Word for word, restate each of the records below.
(Provided entries)
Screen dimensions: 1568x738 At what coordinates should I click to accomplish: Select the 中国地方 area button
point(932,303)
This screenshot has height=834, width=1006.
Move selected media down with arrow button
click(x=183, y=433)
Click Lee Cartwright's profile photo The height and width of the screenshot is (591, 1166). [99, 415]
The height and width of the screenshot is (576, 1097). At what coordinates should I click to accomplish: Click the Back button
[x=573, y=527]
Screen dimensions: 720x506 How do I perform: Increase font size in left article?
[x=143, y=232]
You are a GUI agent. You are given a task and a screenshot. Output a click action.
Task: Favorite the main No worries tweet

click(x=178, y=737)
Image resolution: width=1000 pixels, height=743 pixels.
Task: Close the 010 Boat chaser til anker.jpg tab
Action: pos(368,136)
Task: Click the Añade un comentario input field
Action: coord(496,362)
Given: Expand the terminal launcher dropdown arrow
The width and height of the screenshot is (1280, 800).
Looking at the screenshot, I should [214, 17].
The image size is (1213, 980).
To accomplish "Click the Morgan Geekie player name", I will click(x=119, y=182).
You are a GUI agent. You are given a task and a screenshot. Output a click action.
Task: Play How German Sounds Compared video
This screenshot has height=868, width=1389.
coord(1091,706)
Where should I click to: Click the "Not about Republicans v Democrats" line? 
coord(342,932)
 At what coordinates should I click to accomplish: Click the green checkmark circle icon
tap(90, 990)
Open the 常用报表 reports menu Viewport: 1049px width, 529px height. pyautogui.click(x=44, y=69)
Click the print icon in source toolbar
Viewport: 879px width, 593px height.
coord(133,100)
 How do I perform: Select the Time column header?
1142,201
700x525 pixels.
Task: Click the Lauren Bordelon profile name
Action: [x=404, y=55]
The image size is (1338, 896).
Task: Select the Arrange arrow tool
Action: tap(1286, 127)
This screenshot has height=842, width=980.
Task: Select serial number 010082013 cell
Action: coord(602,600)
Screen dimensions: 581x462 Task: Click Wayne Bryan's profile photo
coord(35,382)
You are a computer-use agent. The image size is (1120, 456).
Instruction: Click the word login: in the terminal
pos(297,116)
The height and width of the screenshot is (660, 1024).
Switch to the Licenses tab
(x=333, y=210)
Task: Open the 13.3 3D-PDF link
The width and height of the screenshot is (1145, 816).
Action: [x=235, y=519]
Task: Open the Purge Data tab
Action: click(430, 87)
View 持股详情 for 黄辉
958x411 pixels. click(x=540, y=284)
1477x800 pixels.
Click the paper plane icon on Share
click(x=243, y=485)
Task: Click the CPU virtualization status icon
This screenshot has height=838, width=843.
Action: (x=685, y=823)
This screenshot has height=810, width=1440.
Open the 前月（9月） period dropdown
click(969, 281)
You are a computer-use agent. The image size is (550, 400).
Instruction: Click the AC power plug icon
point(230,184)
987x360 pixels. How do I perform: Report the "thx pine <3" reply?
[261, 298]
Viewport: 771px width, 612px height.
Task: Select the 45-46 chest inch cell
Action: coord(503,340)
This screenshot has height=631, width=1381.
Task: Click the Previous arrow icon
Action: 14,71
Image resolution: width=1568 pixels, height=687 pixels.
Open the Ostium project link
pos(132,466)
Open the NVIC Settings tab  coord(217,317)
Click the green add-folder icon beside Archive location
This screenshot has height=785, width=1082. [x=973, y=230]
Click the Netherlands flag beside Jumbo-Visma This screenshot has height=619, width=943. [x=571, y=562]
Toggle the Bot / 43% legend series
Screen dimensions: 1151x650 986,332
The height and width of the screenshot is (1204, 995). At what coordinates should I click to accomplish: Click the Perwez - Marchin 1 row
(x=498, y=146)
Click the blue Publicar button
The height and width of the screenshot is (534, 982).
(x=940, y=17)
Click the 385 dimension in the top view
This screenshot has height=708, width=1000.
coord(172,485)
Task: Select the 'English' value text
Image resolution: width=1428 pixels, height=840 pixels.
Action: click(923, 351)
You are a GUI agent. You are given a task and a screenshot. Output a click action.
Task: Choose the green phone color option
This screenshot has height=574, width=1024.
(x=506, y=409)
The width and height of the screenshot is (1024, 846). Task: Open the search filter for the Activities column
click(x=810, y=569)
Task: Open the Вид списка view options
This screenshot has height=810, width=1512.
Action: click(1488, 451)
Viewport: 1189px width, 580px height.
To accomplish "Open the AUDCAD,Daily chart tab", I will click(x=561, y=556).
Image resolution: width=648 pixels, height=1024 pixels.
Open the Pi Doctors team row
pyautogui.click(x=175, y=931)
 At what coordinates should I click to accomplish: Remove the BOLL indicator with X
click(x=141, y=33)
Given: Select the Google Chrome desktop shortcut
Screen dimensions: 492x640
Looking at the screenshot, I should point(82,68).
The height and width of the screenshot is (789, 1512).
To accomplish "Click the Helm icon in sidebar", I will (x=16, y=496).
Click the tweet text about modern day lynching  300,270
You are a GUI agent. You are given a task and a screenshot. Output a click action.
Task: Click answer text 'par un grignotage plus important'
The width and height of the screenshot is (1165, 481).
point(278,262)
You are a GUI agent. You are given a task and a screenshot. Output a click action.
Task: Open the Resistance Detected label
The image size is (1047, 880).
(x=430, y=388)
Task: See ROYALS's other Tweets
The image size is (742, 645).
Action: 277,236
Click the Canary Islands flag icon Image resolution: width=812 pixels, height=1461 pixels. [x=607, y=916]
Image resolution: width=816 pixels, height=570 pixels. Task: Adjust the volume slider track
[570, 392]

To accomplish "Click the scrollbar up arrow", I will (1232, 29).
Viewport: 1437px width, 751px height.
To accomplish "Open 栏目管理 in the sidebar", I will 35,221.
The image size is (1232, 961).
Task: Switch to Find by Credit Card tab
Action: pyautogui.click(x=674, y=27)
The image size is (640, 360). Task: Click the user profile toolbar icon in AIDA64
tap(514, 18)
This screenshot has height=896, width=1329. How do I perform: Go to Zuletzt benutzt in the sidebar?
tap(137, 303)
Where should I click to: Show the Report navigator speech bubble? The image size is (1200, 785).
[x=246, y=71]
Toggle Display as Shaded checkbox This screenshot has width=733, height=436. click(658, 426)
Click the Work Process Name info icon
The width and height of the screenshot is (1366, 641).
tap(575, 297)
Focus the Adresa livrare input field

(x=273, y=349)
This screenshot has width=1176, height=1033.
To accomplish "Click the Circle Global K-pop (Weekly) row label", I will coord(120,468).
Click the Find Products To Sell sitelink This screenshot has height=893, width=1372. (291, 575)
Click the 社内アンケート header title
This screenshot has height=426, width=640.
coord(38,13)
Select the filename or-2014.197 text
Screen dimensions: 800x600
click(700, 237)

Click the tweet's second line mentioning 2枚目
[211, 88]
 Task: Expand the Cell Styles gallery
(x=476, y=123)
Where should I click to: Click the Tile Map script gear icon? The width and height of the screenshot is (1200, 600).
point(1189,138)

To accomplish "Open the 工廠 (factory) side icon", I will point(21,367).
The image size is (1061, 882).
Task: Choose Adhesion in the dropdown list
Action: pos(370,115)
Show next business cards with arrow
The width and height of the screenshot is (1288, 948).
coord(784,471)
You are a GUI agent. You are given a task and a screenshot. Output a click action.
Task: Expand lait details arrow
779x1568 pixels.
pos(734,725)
(End Provided entries)
__Problem solution__
Screen dimensions: 1568x738 At what coordinates should I click to accomplish: Select the 中国地方 area button
point(932,303)
This screenshot has height=834, width=1006.
Move selected media down with arrow button
click(x=183, y=433)
Click Lee Cartwright's profile photo The height and width of the screenshot is (591, 1166). [99, 415]
The height and width of the screenshot is (576, 1097). At what coordinates should I click to accomplish: Click the Back button
[x=573, y=527]
Screen dimensions: 720x506 How do I perform: Increase font size in left article?
[x=143, y=232]
You are a GUI agent. You are given a task and a screenshot. Output a click action.
Task: Favorite the main No worries tweet

click(x=178, y=737)
Image resolution: width=1000 pixels, height=743 pixels.
Task: Close the 010 Boat chaser til anker.jpg tab
Action: pos(368,136)
Task: Click the Añade un comentario input field
Action: coord(496,362)
Given: Expand the terminal launcher dropdown arrow
The width and height of the screenshot is (1280, 800).
Looking at the screenshot, I should [214, 17].
The image size is (1213, 980).
To accomplish "Click the Morgan Geekie player name", I will click(x=119, y=182).
You are a GUI agent. You are given a task and a screenshot. Output a click action.
Task: Play How German Sounds Compared video
This screenshot has height=868, width=1389.
coord(1091,706)
Where should I click to: Click the "Not about Republicans v Democrats" line? 
coord(342,932)
 At what coordinates should I click to accomplish: Click the green checkmark circle icon
tap(90, 990)
Open the 常用报表 reports menu Viewport: 1049px width, 529px height. pyautogui.click(x=44, y=69)
Click the print icon in source toolbar
Viewport: 879px width, 593px height.
coord(133,100)
 How do I perform: Select the Time column header?
1142,201
700x525 pixels.
Task: Click the Lauren Bordelon profile name
Action: [x=404, y=55]
The image size is (1338, 896).
Task: Select the Arrange arrow tool
Action: tap(1286, 127)
This screenshot has height=842, width=980.
Task: Select serial number 010082013 cell
Action: coord(602,600)
Screen dimensions: 581x462 Task: Click Wayne Bryan's profile photo
coord(35,382)
You are a computer-use agent. The image size is (1120, 456).
Instruction: Click the word login: in the terminal
pos(297,116)
The height and width of the screenshot is (660, 1024).
Switch to the Licenses tab
(x=333, y=210)
Task: Open the 13.3 3D-PDF link
The width and height of the screenshot is (1145, 816).
Action: [x=235, y=519]
Task: Open the Purge Data tab
Action: click(430, 87)
View 持股详情 for 黄辉
958x411 pixels. click(x=540, y=284)
1477x800 pixels.
Click the paper plane icon on Share
click(x=243, y=485)
Task: Click the CPU virtualization status icon
This screenshot has height=838, width=843.
Action: (x=685, y=823)
This screenshot has height=810, width=1440.
Open the 前月（9月） period dropdown
click(969, 281)
You are a computer-use agent. The image size is (550, 400).
Instruction: Click the AC power plug icon
point(230,184)
987x360 pixels. How do I perform: Report the "thx pine <3" reply?
[261, 298]
Viewport: 771px width, 612px height.
Task: Select the 45-46 chest inch cell
Action: coord(503,340)
This screenshot has height=631, width=1381.
Task: Click the Previous arrow icon
Action: 14,71
Image resolution: width=1568 pixels, height=687 pixels.
Open the Ostium project link
pos(132,466)
Open the NVIC Settings tab  coord(217,317)
Click the green add-folder icon beside Archive location
This screenshot has height=785, width=1082. [x=973, y=230]
Click the Netherlands flag beside Jumbo-Visma This screenshot has height=619, width=943. [x=571, y=562]
Toggle the Bot / 43% legend series
Screen dimensions: 1151x650 986,332
The height and width of the screenshot is (1204, 995). At what coordinates should I click to accomplish: Click the Perwez - Marchin 1 row
(x=498, y=146)
Click the blue Publicar button
The height and width of the screenshot is (534, 982).
(x=940, y=17)
Click the 385 dimension in the top view
This screenshot has height=708, width=1000.
coord(172,485)
Task: Select the 'English' value text
Image resolution: width=1428 pixels, height=840 pixels.
Action: click(923, 351)
You are a GUI agent. You are given a task and a screenshot. Output a click action.
Task: Choose the green phone color option
This screenshot has height=574, width=1024.
(x=506, y=409)
The width and height of the screenshot is (1024, 846). Task: Open the search filter for the Activities column
click(x=810, y=569)
Task: Open the Вид списка view options
This screenshot has height=810, width=1512.
Action: click(1488, 451)
Viewport: 1189px width, 580px height.
To accomplish "Open the AUDCAD,Daily chart tab", I will click(x=561, y=556).
Image resolution: width=648 pixels, height=1024 pixels.
Open the Pi Doctors team row
pyautogui.click(x=175, y=931)
 At what coordinates should I click to accomplish: Remove the BOLL indicator with X
click(x=141, y=33)
Given: Select the Google Chrome desktop shortcut
Screen dimensions: 492x640
Looking at the screenshot, I should point(82,68).
The height and width of the screenshot is (789, 1512).
To accomplish "Click the Helm icon in sidebar", I will (x=16, y=496).
Click the tweet text about modern day lynching  300,270
You are a GUI agent. You are given a task and a screenshot. Output a click action.
Task: Click answer text 'par un grignotage plus important'
The width and height of the screenshot is (1165, 481).
point(278,262)
You are a GUI agent. You are given a task and a screenshot. Output a click action.
Task: Open the Resistance Detected label
The image size is (1047, 880).
(x=430, y=388)
Task: See ROYALS's other Tweets
The image size is (742, 645).
Action: 277,236
Click the Canary Islands flag icon Image resolution: width=812 pixels, height=1461 pixels. [x=607, y=916]
Image resolution: width=816 pixels, height=570 pixels. Task: Adjust the volume slider track
[570, 392]

To accomplish "Click the scrollbar up arrow", I will (1232, 29).
Viewport: 1437px width, 751px height.
To accomplish "Open 栏目管理 in the sidebar", I will 35,221.
The image size is (1232, 961).
Task: Switch to Find by Credit Card tab
Action: pyautogui.click(x=674, y=27)
The image size is (640, 360). Task: Click the user profile toolbar icon in AIDA64
tap(514, 18)
This screenshot has height=896, width=1329. How do I perform: Go to Zuletzt benutzt in the sidebar?
tap(137, 303)
Where should I click to: Show the Report navigator speech bubble? The image size is (1200, 785).
[x=246, y=71]
Toggle Display as Shaded checkbox This screenshot has width=733, height=436. click(658, 426)
Click the Work Process Name info icon
The width and height of the screenshot is (1366, 641).
tap(575, 297)
Focus the Adresa livrare input field

(x=273, y=349)
This screenshot has width=1176, height=1033.
To accomplish "Click the Circle Global K-pop (Weekly) row label", I will coord(120,468).
Click the Find Products To Sell sitelink This screenshot has height=893, width=1372. (291, 575)
Click the 社内アンケート header title
This screenshot has height=426, width=640.
coord(38,13)
Select the filename or-2014.197 text
Screen dimensions: 800x600
click(700, 237)

Click the tweet's second line mentioning 2枚目
[211, 88]
 Task: Expand the Cell Styles gallery
(x=476, y=123)
Where should I click to: Click the Tile Map script gear icon? The width and height of the screenshot is (1200, 600).
point(1189,138)

To accomplish "Open the 工廠 (factory) side icon", I will point(21,367).
The image size is (1061, 882).
Task: Choose Adhesion in the dropdown list
Action: pos(370,115)
Show next business cards with arrow
The width and height of the screenshot is (1288, 948).
coord(784,471)
You are a GUI agent. You are given a task and a screenshot. Output a click action.
Task: Expand lait details arrow
779x1568 pixels.
pos(734,725)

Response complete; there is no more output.